What is expected = What you should give back is every line from the one containing "The height and width of the screenshot is (256, 455)." through the last line of the records below, word for word and without pictures.

Source data
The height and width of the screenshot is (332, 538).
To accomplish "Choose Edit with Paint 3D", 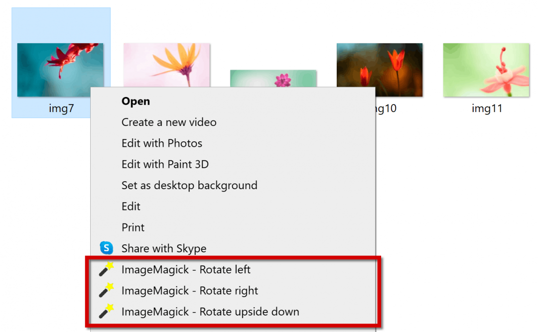I will (x=165, y=164).
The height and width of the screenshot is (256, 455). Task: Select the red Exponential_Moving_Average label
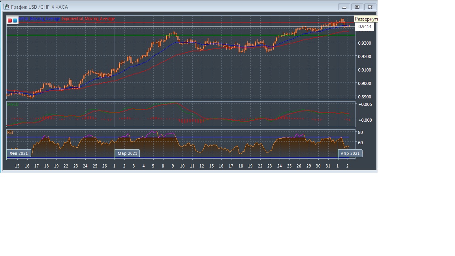[x=88, y=19]
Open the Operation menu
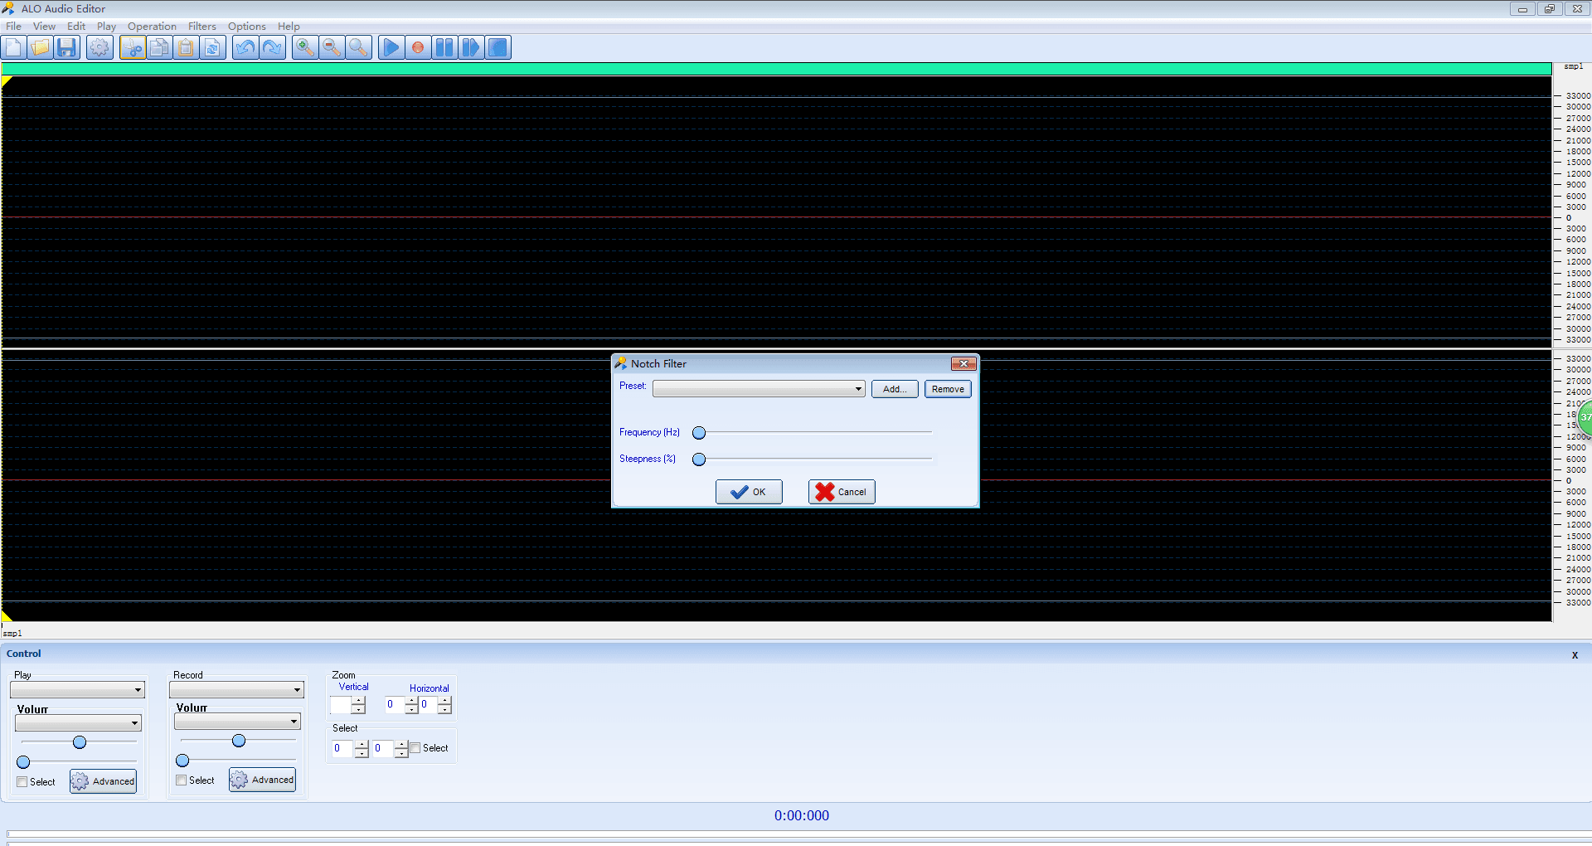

Reply to the task =
The height and width of the screenshot is (256, 455). Task: Select the red Exponential_Moving_Average label
[x=88, y=19]
Open the Operation menu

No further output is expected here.